_Extrait à lire_:
┌──
L’homme derrière l’artiste
Mis à part l’aide des siens pour retracer l’histoire familiale, compiler les photos et les archives gardées par quelques-uns, Claire n’a pas eu de soutien en Tunisie pour réaliser ce documentaire.
Le droit d’auteur n’existant pratiquement en Tunisie, c’est l’un des fils de Hédi Jouini qui, dès les années 1990, va s’occuper lui-même de produire des disques et leurs jaquettes, de les vendre et d’inscrire la musique de son père à la Société des auteurs, compositeurs et éditeurs de musique (SACEM) en France pour que la famille puisse toucher des royalties.
« Je pense que ce film arrive au bon moment. Il pose la question de l’identité et de la culture tunisienne, des questions que l’on se pose beaucoup depuis la révolution »
└──
_Données brutes_:
┌──
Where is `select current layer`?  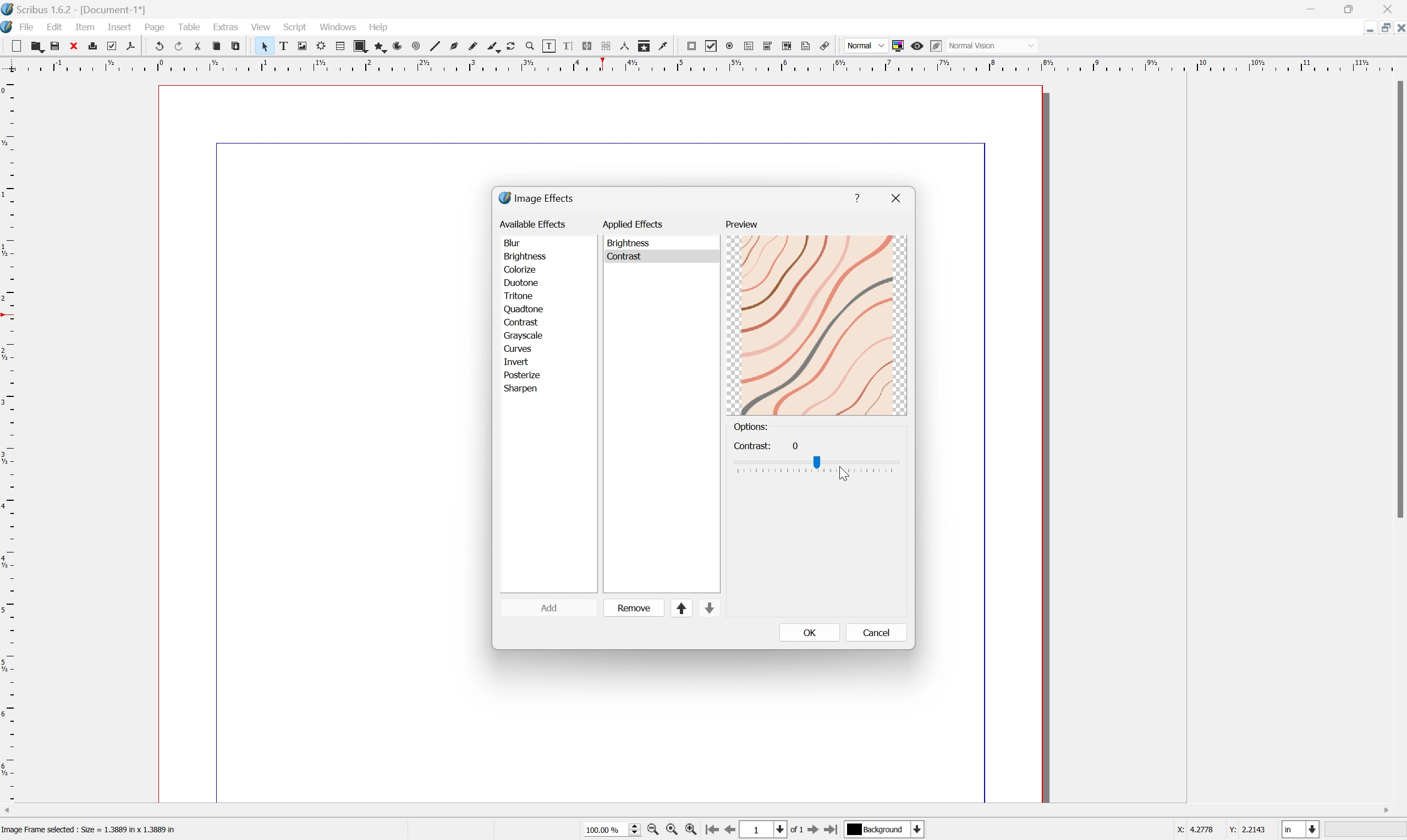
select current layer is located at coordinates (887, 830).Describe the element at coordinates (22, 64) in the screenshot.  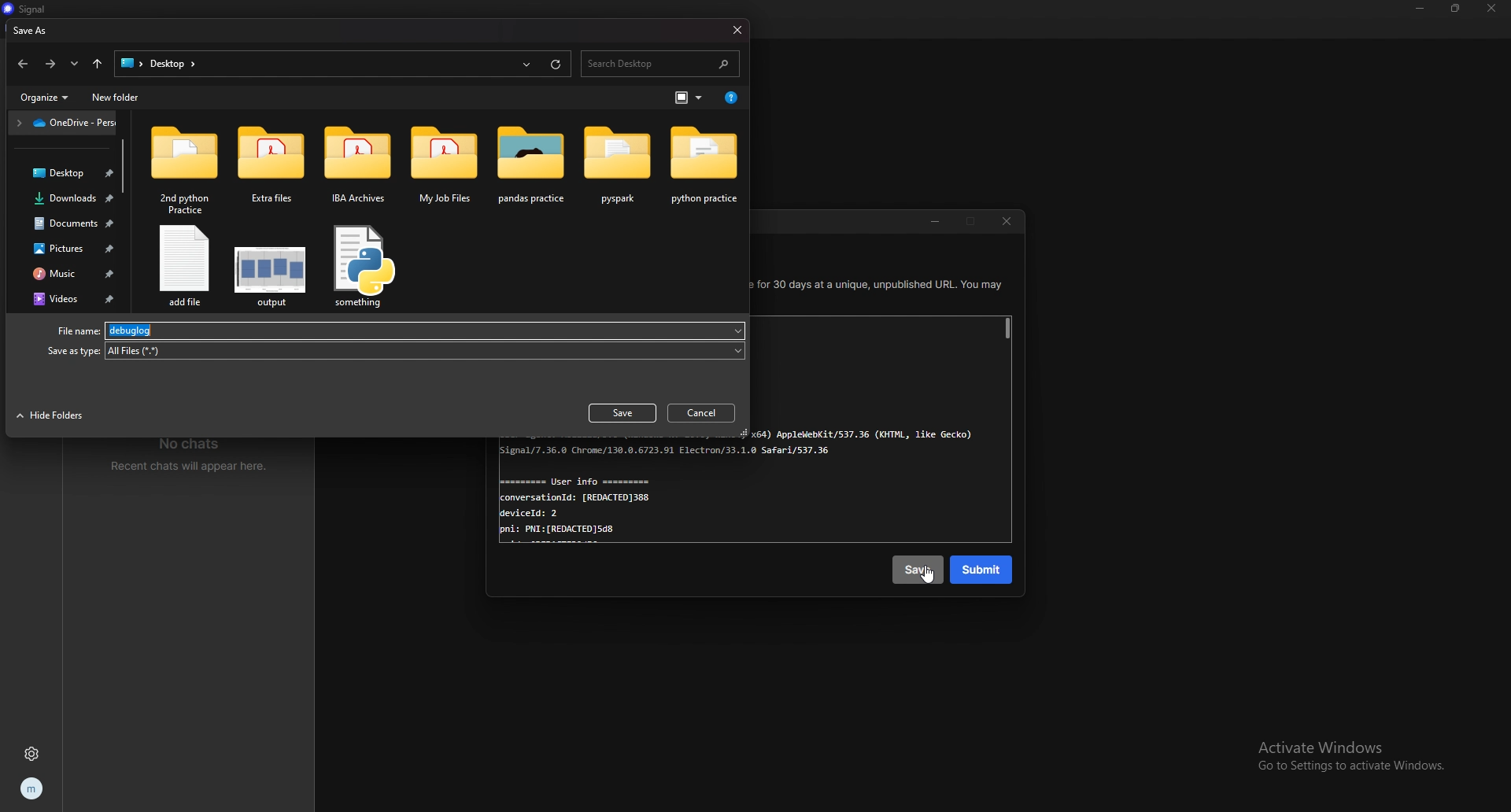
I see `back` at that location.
└──
_Travail à faire_: Dans l'extrait sur Hédi Jouini, recopiez à l'identique tout le passage qui va de « L’homme derrière l’artiste » jusqu'à « réaliser ce documentaire. ».

_Résultat final_:
L’homme derrière l’artiste
Mis à part l’aide des siens pour retracer l’histoire familiale, compiler les photos et les archives gardées par quelques-uns, Claire n’a pas eu de soutien en Tunisie pour réaliser ce documentaire.